Activation of BK channels prevents diabetes-induced osteopenia by regulating mitochondrial Ca2+ and SLC25A5/ANT2-PINK1-PRKN-mediated mitophagy

Abstract

ABSTRACT Osteopenia and osteoporosis are among the most common metabolic bone diseases and represent major public health problems, with sufferers having an increased fracture risk. Diabetes is one of the most common diseases contributing to osteopenia and osteoporosis. However, the mechanisms underlying diabetes-induced osteopenia and osteoporosis remain unclear. Bone reconstruction, including bone formation and absorption, is a dynamic process. Large-conductance Ca2+-activated K+ channels (BK channels) regulate the function of bone marrow-derived mesenchymal stem cells, osteoblasts, and osteoclasts. Our previous studies revealed the relationship between BK channels and the function of osteoblasts via various pathways under physiological conditions. In this study, we reported a decrease in the expression of BK channels in mice with diabetes-induced osteopenia. BK deficiency enhanced mitochondrial Ca2+ and activated classical PINK1 (PTEN induced putative kinase 1)-PRKN/Parkin (parkin RBR E3 ubiquitin protein ligase)-dependent mitophagy, whereas the upregulation of BK channels inhibited mitophagy in osteoblasts. Moreover, SLC25A5/ANT2 (solute carrier family 25 (mitochondrial carrier, adenine nucleotide translocator), member 5), a critical inner mitochondrial membrane protein participating in PINK1-PRKN-dependent mitophagy, was also regulated by BK channels. Overall, these data identified a novel role of BK channels in regulating mitophagy in osteoblasts, which might be a potential target for diabetes-induced bone diseases.

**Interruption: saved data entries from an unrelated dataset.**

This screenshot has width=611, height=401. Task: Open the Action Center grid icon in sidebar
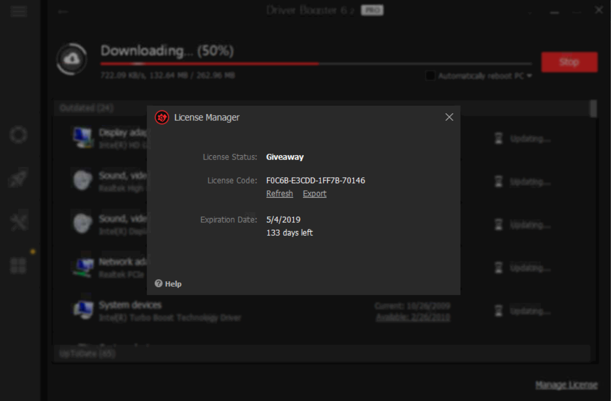19,265
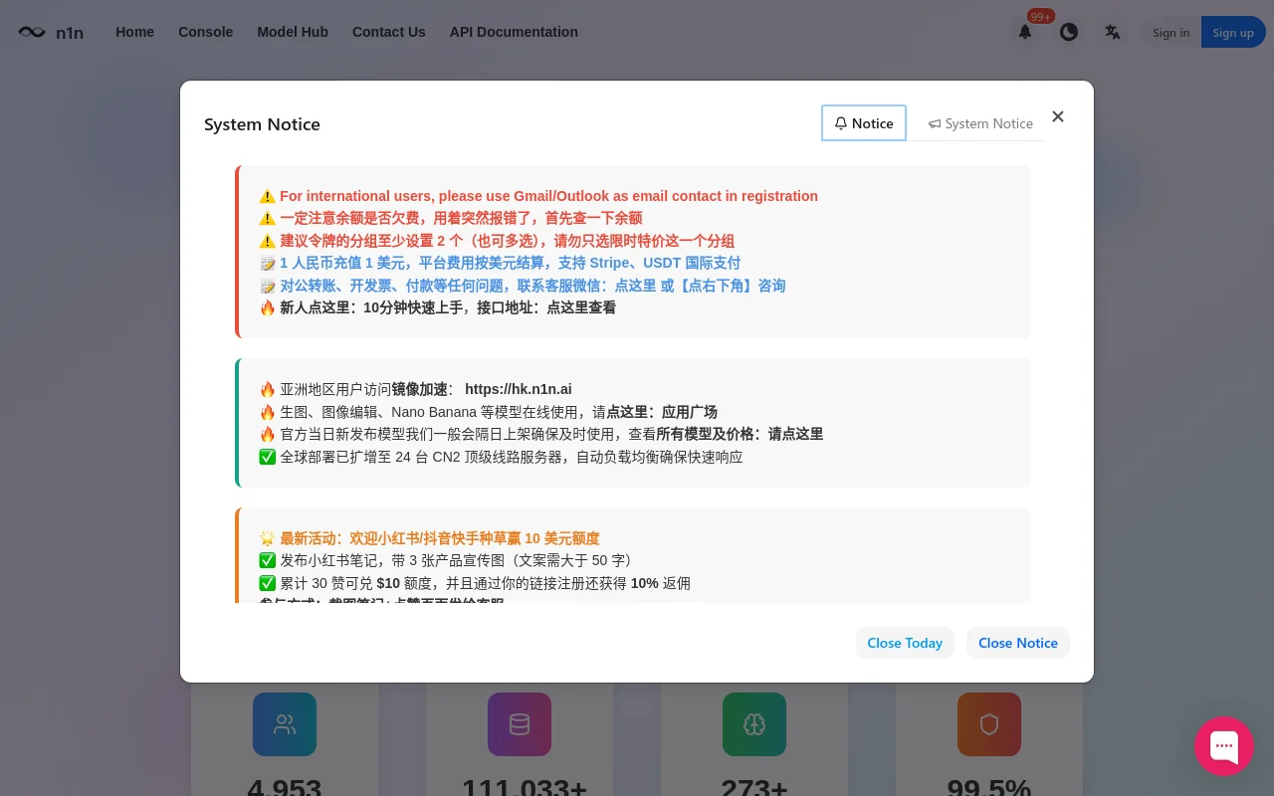Open Model Hub from navigation
1274x796 pixels.
pyautogui.click(x=293, y=32)
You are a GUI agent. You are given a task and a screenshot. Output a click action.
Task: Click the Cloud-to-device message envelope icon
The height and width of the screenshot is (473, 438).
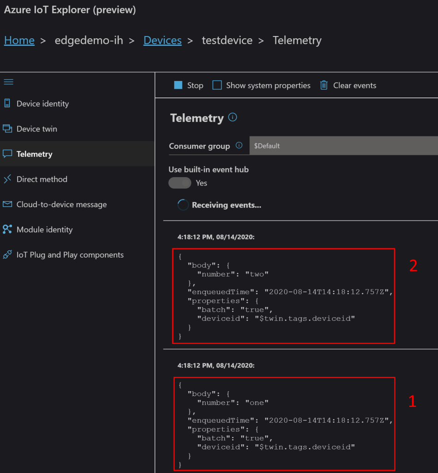(x=7, y=204)
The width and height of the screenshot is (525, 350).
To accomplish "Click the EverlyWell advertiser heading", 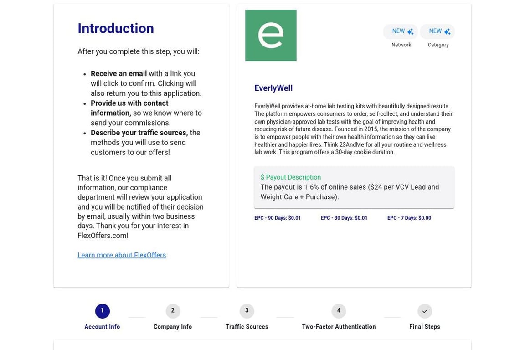I will pos(273,88).
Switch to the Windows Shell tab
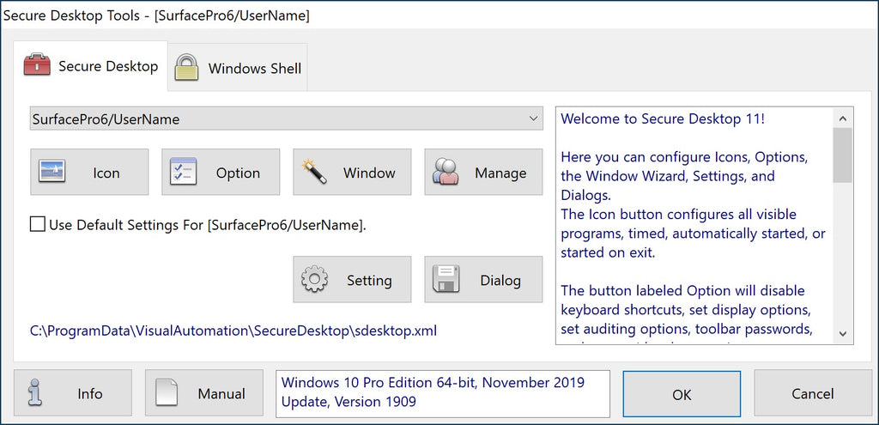This screenshot has height=425, width=879. click(254, 69)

Abbreviations: AGE, advanced glycation end products; Baf A1, bafilomycin A1; BK channels, big-conductance Ca2+-activated K+ channels; BMSCs, bone marrow-derived mesenchymal stem cells; BSA, bovine serum albumin; FBG, fasting blood glucose; IMM, inner mitochondrial membrane; ITPR1, inositol 1,4,5-trisphosphate receptor 1; MAM, mitochondria-associated ER membrane; OMM, outer mitochondrial membrane; PINK1, PTEN induced putative kinase 1; PPID/CyP-D, peptidylprolyl isomerase D (cyclophilin D); PRKN/PARK2, parkin RBR E3 ubiquitin protein ligase; ROS, reactive oxygen species; SLC25A5/ANT2, solute carrier family 25 (mitochondrial carrier, adenine nucleotide translocator), member 5; STZ, streptozotocin.